Exercise requirements.
(a) In the passage below about road tubeless tires and fenders, what did the writer find on the rear of the bike after riding with Roger?
(b) Write what comes next in the passage below about road tubeless tires and fenders, picking up after its final sentence.

Which brings me back to those fenders: so what that they add a couple of pounds to my bike? I’ve already drunk the Fred Kool-Aid, plus they keep grime off of me and most of my bike. It’s just one more chore to take them off and put them back on.
However if you’re using road tubeless tires those fenders actually come in handy. If you have a puncture, all that sealant doesn’t get flung all over you and the rear of your bike. In a momentary brain infarct I decided to remove the fenders anyway. Maybe I was thinking I’d go faster and make up for my lack of conditioning. Maybe I was engaged in magical thinking—I’ve come to realize that that’s most of the time—and thought that I just wouldn’t need them with a dry summer ahead. In any case taking off the fenders was not laborious although it did induce me to spend more time than I wanted or should have cleaning the bike after this wet winter. The next day Roger and I went out for a really nice ride—perfect weather—and when I got home I noticed the entire rear of the bike was coated in dried sealant. I’m not talking about a little sealant, I’m talking about so much sealant that it dripped to the bottom bracket and formed a hanging booger underneath. I was half tempted to say oh-f**k-it and in frustration just leave it a mess. But after cleaning the bike the day before, damned if I was going to let that shit stay there. I checked the tire to make sure it wasn’t a really bad puncture (tire plug time?). The tire was actually quite hard and when I checked the pressure it was down only a few pounds. Whoa, all that sealant got out and the pressure was still really good! Definitely a plus. Inspecting the tire I couldn’t find the puncture—a mystery. Usually there is sealant dried around the puncture but apparently just riding along scraped away the remains on the outside.
What are my thoughts on road tubeless now? As you know I’ve learned using road tubeless tires is not without negatives. It’s not quite obvious that they can be messy—messy to set up and messy if you have a puncture. If you’re fastidious in your bike maintenance, you’ll potentially find that the time and convenience you’ve saved in not having to fix flats and repair tubes either by the side of the road or at home is somewhat offset by any cleaning up you’ll encounter as a result of a puncture. If you don’t care how your bike looks, then sealant muck on your bike will just blend in with all the other wheel spray you’re letting fester there and road tubeless will definitely a big plus. But if you like a clean rig, you’re going to find some of that saved time offset by wiping sealant spray off your bike. Mind you, it goes everywhere.
Which brings me back to the fenders. With fenders sealant is not going to get on you or your bike. When I took the fenders off I did notice that there was dried sealant all along the inside (which I dutifully cleaned off!) from the past winter. So I had some punctures that I didn’t even know about. But if you’re in your weight weenie stage there is no way in hell you’re going to ride with fenders. But consider this: PRO isn’t just having a pristine, well-kept bike—PRO is riding that beast in all conditions including rain. So when people with $8,000 bikes tell me they don’t ride in the rain and would never put fenders on their bike, I wonder. Yes, even pros use fenders in training. The fenders are going back on the bike to join the rest of the junk that’s living there. But at least I won’t have to clean the rig up as often.

Provided data.

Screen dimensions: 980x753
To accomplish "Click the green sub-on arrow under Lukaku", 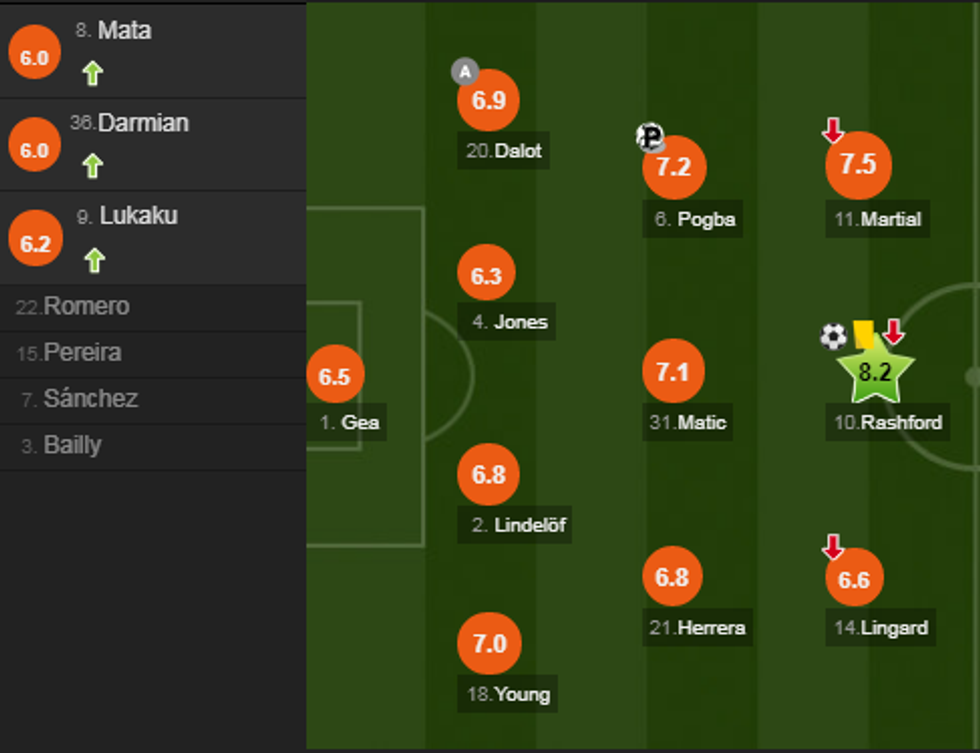I will click(x=93, y=260).
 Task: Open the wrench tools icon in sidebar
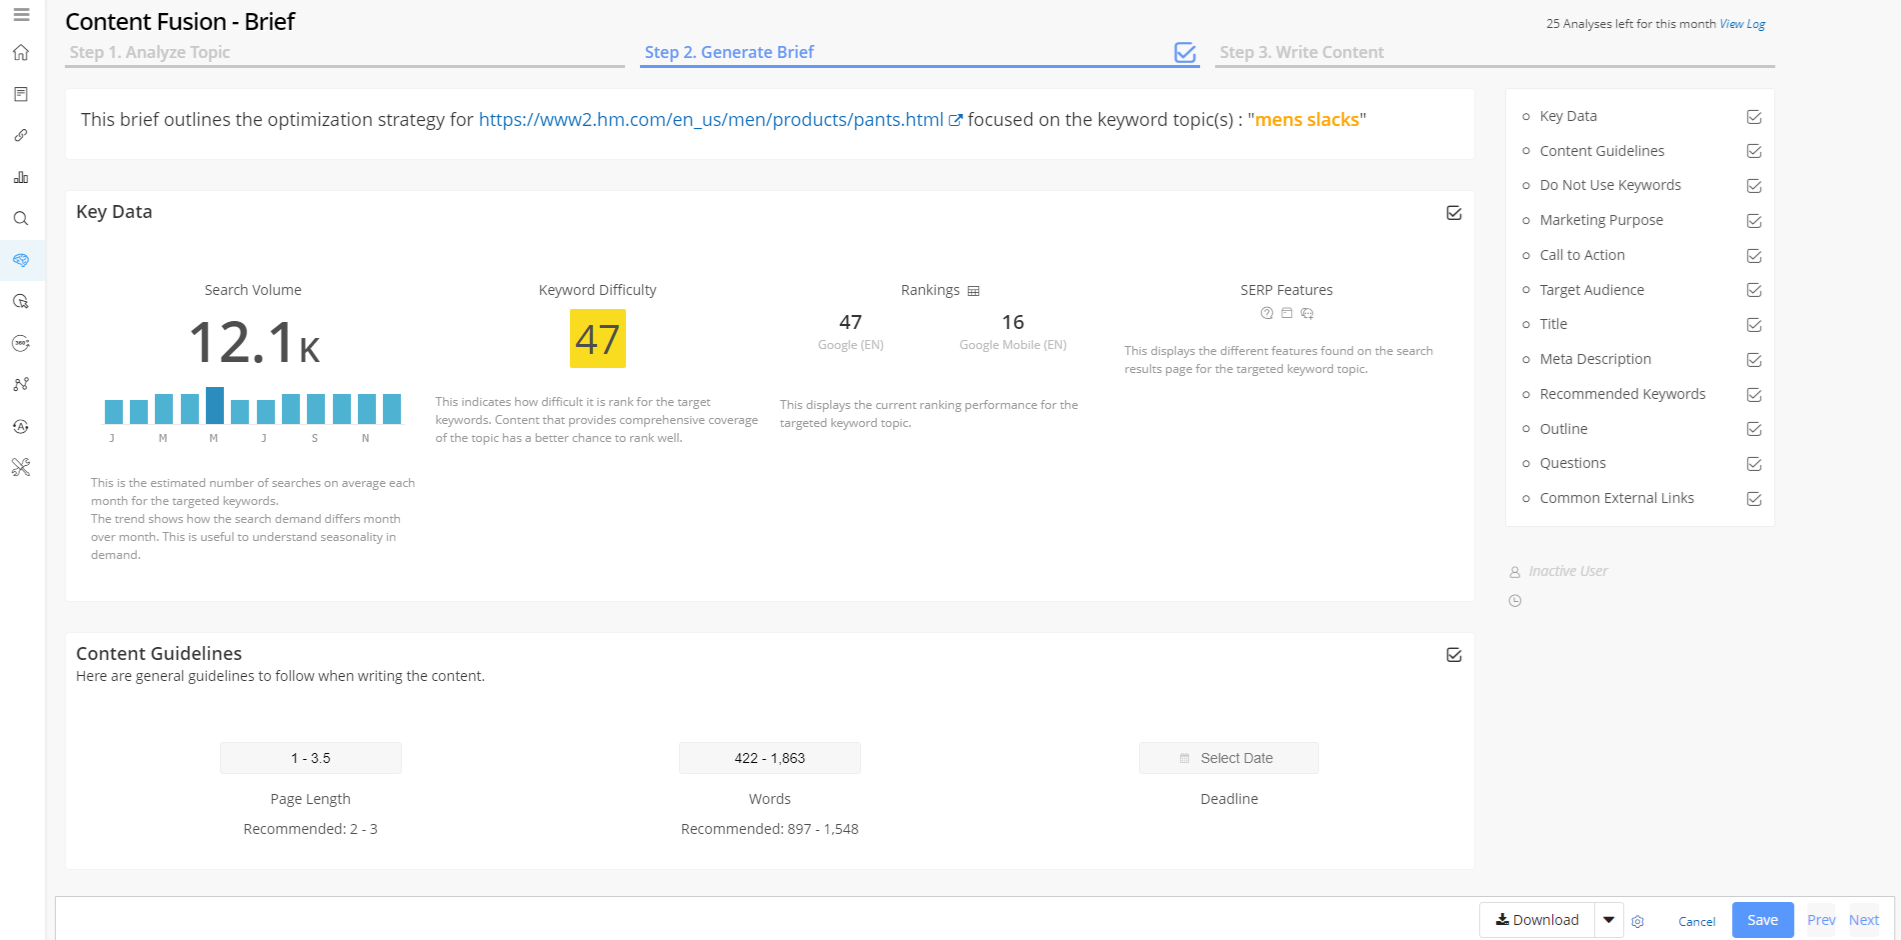pyautogui.click(x=21, y=467)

Responses per task.
(a) The entire rear of the bike was coated in dried sealant.

(b)
I must confess I’m torn: if I weren’t using tubeless tires I wouldn’t leave fenders on this bike. So for the dry season that’s a trade-off for me. I’ve had at least four punctures that have given me pause. The first one had sealant spraying everywhere (it was pre-fenders); the second wouldn’t seal with Stans and I had to switch to Orange Seal; the third was when the sealant all dried out and I flatted; and now this one, no impact at all on the ride but boy, what a cleaning job afterwards! There is one situation I have yet to encounter: the puncture that’s so bad you have to put in a tube and maybe a tire bolt as well. I’m dreading that because wet sealant is really messy, which is why I now carry latex gloves and paper towels. (No, I’m not planning on giving someone a prostate check “in a roadside emergency”.) They’re to wipe off the inside of the tire and the resulting mess, which is unavoidable regardless of where you are when it happens.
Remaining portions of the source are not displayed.